§ **What is required**
Begin at the top of the entries below and write out every line through the one containing "The width and", excluding pictures.

===== Data

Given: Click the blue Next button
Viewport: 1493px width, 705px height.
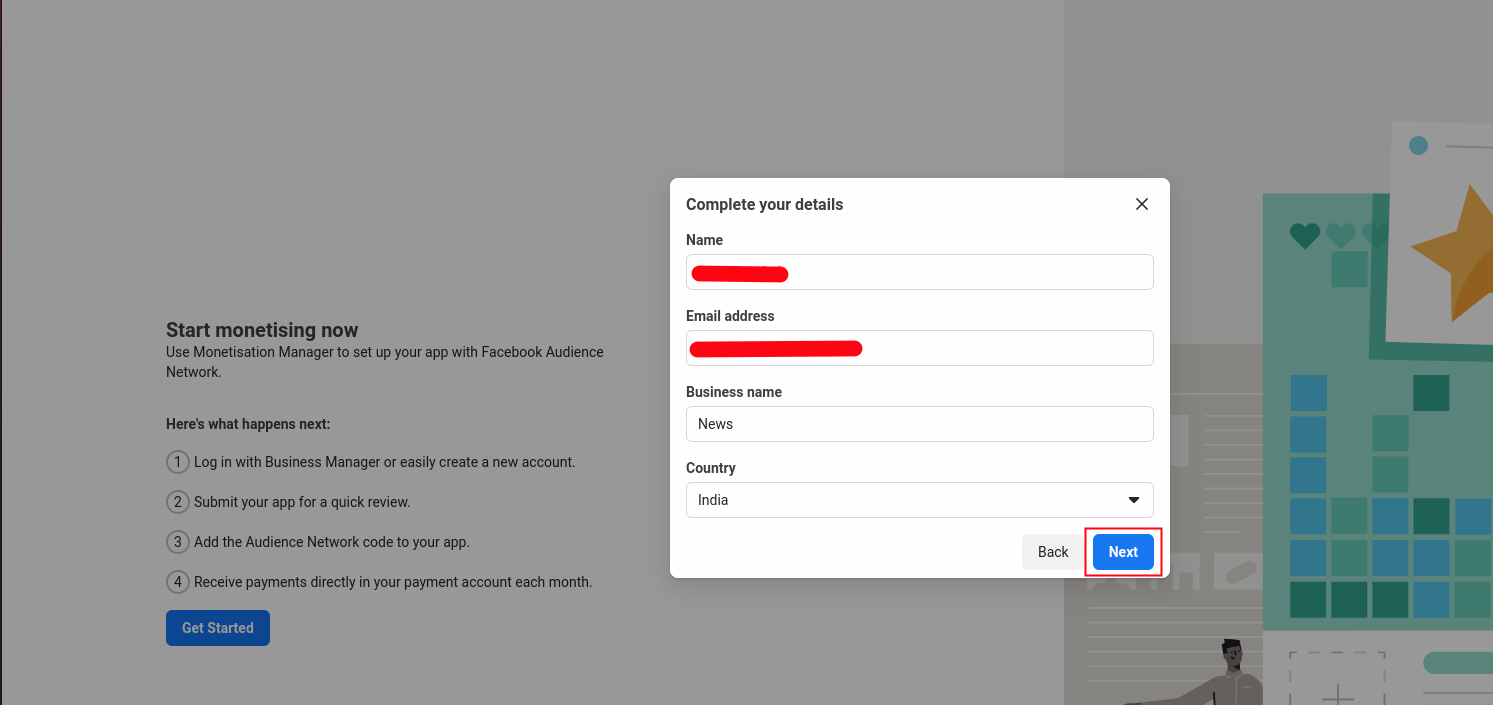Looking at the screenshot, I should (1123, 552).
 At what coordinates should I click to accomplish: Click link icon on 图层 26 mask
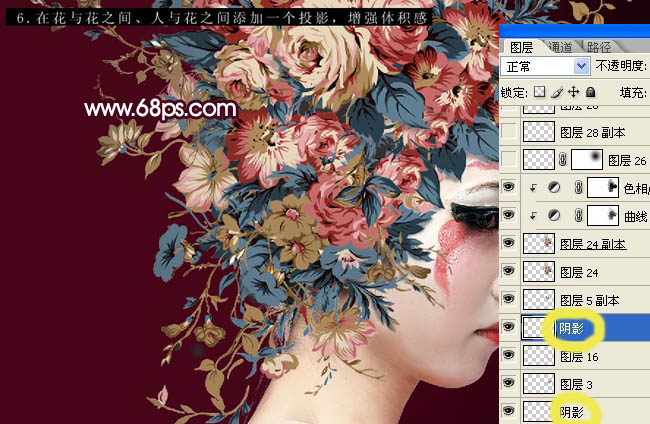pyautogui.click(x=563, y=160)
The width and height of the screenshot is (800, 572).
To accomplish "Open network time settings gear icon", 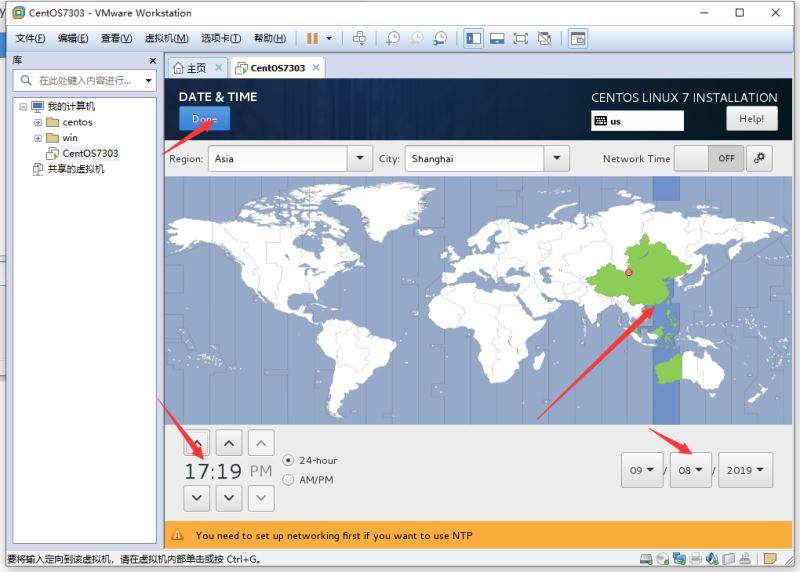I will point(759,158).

==========

§ **Exercise answer**
Given: Click the blue Next button
Viewport: 1493px width, 705px height.
Looking at the screenshot, I should (1123, 552).
 At what coordinates should I click to accomplish: Click link icon on 图层 26 mask
pyautogui.click(x=563, y=160)
The width and height of the screenshot is (800, 572).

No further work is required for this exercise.